◆ Dataset entries ◆
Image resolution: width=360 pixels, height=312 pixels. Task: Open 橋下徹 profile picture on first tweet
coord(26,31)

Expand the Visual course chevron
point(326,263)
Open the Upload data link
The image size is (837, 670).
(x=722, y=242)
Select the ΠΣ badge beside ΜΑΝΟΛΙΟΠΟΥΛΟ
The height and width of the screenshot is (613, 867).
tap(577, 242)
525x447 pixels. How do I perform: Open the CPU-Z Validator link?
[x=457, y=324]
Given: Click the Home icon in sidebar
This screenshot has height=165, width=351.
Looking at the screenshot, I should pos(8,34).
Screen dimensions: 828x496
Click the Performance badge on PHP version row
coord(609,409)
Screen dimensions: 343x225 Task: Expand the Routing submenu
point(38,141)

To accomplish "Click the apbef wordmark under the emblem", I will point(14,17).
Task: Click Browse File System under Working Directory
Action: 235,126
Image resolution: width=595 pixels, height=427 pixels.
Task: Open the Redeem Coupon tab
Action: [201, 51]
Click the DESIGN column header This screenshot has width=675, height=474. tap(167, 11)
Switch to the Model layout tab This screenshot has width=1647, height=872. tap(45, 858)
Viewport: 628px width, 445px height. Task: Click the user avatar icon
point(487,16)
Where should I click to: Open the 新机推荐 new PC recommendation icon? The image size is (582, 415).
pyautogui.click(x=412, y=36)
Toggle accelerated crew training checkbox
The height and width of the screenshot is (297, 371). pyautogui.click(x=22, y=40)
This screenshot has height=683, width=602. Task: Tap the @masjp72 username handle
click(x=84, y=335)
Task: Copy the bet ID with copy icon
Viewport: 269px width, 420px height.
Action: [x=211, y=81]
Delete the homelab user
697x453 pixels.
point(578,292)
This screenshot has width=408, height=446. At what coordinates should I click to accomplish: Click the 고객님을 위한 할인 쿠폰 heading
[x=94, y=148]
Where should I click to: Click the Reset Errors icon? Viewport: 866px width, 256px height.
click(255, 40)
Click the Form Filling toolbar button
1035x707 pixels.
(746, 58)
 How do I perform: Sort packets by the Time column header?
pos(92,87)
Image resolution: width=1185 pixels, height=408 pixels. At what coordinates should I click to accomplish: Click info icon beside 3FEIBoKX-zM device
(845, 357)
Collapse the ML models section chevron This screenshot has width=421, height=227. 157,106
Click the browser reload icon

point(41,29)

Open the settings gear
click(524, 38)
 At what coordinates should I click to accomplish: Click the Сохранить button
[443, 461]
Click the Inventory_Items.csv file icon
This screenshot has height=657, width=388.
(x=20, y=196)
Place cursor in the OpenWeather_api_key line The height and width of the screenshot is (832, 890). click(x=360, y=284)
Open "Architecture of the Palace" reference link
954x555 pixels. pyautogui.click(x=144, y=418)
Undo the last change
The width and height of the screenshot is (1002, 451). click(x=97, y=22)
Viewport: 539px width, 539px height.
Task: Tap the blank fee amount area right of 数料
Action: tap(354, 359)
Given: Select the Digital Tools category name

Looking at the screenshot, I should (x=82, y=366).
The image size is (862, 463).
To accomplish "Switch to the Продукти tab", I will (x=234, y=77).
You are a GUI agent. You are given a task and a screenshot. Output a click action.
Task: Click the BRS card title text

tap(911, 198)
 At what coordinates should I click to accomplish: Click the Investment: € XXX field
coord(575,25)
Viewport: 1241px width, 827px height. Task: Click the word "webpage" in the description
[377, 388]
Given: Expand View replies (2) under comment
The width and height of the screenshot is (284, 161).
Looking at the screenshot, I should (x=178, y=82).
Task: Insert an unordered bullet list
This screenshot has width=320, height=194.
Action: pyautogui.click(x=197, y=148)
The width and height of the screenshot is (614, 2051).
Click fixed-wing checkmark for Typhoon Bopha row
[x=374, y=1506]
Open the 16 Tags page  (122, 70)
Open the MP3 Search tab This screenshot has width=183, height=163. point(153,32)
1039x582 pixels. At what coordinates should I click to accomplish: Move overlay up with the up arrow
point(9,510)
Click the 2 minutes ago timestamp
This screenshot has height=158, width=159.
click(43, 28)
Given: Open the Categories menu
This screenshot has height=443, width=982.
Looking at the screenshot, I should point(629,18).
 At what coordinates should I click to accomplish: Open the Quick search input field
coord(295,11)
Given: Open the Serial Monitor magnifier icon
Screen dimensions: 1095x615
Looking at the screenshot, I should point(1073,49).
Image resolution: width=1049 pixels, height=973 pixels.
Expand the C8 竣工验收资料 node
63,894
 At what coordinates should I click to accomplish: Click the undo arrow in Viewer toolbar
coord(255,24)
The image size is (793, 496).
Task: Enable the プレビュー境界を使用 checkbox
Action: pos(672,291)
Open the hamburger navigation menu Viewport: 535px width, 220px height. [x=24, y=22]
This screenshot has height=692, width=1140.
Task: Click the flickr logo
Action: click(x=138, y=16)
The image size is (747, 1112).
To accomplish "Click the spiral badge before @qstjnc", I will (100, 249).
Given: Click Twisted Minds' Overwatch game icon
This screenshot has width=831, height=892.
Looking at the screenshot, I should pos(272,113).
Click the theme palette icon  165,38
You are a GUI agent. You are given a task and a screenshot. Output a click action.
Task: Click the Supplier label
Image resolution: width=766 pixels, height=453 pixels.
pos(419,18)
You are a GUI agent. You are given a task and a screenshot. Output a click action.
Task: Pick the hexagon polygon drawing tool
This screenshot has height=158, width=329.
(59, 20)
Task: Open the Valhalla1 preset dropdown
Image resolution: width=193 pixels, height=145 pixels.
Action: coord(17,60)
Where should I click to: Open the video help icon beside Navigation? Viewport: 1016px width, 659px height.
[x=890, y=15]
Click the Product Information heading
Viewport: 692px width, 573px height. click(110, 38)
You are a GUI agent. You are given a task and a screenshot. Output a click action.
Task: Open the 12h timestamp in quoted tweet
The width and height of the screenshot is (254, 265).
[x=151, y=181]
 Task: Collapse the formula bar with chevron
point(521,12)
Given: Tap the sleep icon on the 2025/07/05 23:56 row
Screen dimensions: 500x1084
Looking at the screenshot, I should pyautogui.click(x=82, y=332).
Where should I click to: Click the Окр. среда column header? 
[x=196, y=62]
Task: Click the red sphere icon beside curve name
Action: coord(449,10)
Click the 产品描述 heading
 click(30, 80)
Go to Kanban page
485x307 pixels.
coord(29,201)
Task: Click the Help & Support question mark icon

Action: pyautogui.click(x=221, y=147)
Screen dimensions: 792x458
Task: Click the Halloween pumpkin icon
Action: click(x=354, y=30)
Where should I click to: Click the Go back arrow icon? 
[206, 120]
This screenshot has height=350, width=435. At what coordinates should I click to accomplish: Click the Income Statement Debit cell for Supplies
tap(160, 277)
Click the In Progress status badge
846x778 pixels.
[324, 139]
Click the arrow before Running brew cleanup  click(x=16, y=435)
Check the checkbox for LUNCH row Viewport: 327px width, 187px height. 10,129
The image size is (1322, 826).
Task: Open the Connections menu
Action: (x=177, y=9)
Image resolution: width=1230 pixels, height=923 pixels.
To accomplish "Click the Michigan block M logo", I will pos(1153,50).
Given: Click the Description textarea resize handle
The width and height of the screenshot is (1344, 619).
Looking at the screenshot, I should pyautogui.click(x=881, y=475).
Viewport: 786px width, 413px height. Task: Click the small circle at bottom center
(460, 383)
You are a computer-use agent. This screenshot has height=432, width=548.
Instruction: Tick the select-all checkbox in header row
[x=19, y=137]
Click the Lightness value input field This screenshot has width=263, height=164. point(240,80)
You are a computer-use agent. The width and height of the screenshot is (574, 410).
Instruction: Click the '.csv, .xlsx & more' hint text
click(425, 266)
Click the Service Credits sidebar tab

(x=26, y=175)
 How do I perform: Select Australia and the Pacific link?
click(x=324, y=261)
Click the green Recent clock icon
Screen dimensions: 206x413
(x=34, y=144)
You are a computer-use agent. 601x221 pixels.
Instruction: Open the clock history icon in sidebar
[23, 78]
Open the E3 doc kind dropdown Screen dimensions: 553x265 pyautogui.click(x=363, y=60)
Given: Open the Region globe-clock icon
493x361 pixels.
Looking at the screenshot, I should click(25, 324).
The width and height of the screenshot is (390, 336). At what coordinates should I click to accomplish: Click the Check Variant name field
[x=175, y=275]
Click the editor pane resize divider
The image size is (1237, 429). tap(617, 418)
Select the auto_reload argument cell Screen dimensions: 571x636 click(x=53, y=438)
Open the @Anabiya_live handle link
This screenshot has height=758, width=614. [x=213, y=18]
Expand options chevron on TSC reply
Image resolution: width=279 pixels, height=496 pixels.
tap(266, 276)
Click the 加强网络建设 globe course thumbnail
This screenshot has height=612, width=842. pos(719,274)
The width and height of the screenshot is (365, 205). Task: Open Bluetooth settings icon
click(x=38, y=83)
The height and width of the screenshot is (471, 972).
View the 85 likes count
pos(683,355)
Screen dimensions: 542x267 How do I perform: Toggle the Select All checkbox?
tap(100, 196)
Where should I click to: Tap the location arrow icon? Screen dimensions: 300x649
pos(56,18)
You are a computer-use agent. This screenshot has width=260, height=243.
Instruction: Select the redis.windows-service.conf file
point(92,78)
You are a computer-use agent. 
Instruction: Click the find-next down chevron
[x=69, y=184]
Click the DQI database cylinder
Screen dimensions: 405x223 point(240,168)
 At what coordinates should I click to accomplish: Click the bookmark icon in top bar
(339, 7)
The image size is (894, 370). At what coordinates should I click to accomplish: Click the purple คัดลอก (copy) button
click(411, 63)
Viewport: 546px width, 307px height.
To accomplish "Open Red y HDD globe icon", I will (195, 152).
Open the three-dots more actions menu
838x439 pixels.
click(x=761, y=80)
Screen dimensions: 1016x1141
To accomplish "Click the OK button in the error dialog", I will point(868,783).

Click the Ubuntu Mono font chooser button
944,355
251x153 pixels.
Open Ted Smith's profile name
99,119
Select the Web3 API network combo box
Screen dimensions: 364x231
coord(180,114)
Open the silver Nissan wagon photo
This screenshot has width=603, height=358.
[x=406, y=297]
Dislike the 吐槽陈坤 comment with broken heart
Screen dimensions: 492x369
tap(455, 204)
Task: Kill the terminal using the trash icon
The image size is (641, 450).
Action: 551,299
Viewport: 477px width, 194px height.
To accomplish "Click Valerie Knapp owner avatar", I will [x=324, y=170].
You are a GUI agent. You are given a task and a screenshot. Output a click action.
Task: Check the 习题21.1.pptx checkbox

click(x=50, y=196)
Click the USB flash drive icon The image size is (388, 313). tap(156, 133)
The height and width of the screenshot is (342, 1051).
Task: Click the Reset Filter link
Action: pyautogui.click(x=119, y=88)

◆ Instructions for the task ◆
What you return should be exactly the lines above, starting at the one with "Where should I click to: Click the Go" and ending at the one with "Given: Open the Region globe-clock icon", and nothing else.

◆ Expected output ◆
Where should I click to: Click the Go back arrow icon? 
[206, 120]
This screenshot has height=350, width=435. At what coordinates should I click to accomplish: Click the Income Statement Debit cell for Supplies
tap(160, 277)
Click the In Progress status badge
846x778 pixels.
[324, 139]
Click the arrow before Running brew cleanup  click(x=16, y=435)
Check the checkbox for LUNCH row Viewport: 327px width, 187px height. 10,129
The image size is (1322, 826).
Task: Open the Connections menu
Action: (x=177, y=9)
Image resolution: width=1230 pixels, height=923 pixels.
To accomplish "Click the Michigan block M logo", I will pos(1153,50).
Given: Click the Description textarea resize handle
The width and height of the screenshot is (1344, 619).
Looking at the screenshot, I should pyautogui.click(x=881, y=475).
Viewport: 786px width, 413px height. Task: Click the small circle at bottom center
(460, 383)
You are a computer-use agent. This screenshot has height=432, width=548.
Instruction: Tick the select-all checkbox in header row
[x=19, y=137]
Click the Lightness value input field This screenshot has width=263, height=164. point(240,80)
You are a computer-use agent. The width and height of the screenshot is (574, 410).
Instruction: Click the '.csv, .xlsx & more' hint text
click(425, 266)
Click the Service Credits sidebar tab

(x=26, y=175)
 How do I perform: Select Australia and the Pacific link?
click(x=324, y=261)
Click the green Recent clock icon
Screen dimensions: 206x413
(x=34, y=144)
You are a computer-use agent. 601x221 pixels.
Instruction: Open the clock history icon in sidebar
[23, 78]
Open the E3 doc kind dropdown Screen dimensions: 553x265 pyautogui.click(x=363, y=60)
Given: Open the Region globe-clock icon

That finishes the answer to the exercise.